Macht die Grippeimpfung in der Apotheke Sinn?

Wenn es nach dem Bundesgesundheitsminister Jens Spahn geht, soll die Grippeimpfung in der Apotheke auch in Deutschland bald kommen. Eine aktuelle Publikation der Hochschule Fresenius zeigt, welche Vorteile damit verbunden wären.

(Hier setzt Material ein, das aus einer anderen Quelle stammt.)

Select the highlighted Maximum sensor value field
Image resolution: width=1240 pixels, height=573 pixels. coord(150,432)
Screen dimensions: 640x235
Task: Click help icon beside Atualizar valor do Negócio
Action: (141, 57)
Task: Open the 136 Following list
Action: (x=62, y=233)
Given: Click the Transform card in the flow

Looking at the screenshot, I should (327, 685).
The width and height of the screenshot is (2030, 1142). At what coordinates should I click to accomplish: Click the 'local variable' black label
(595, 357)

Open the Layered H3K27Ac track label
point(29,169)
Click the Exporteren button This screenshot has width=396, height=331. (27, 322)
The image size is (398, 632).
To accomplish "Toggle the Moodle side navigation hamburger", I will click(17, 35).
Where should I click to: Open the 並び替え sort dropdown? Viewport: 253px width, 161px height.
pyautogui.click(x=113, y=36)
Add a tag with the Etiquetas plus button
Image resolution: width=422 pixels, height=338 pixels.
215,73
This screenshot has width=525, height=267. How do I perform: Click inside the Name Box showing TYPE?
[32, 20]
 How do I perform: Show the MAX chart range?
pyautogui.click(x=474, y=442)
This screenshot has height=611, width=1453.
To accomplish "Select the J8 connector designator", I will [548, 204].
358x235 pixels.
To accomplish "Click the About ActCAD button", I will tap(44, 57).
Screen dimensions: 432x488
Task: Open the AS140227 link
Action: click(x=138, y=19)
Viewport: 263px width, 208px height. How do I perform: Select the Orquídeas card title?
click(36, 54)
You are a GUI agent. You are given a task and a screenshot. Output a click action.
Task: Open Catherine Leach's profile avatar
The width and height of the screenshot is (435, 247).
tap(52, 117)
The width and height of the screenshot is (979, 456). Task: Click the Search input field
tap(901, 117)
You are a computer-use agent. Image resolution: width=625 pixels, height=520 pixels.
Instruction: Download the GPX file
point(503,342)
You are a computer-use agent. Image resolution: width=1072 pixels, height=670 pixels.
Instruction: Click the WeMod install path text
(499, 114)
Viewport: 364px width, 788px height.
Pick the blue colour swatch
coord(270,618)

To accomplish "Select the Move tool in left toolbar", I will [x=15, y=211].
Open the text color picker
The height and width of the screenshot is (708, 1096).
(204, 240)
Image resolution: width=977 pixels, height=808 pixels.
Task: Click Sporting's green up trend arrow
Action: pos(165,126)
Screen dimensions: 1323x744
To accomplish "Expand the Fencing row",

In einigen europäischen Ländern ist die Grippeimpfung in der Apotheke bereits möglich. Ein Pionier in dieser Hinsicht ist die Schweiz. In rund drei Vierteln aller Kantone dürfen die Apotheker die Grippeimpfung bereits direkt verabreichen. In einem weiteren Kanton ist die Immunisierung in der Apotheke mit Rezept möglich. Auch Frankreich hat diese Vorgehensweise bereits getestet. Der Startschuss fiel im Jahr 2017. Nach der erfolgreichen Testphase zuerst in zwei Regionen und ab 2018 in vier Regionen ist es ab 2019 in ganz Frankreich möglich, sich die Grippeimpfung in der Apotheke zu holen.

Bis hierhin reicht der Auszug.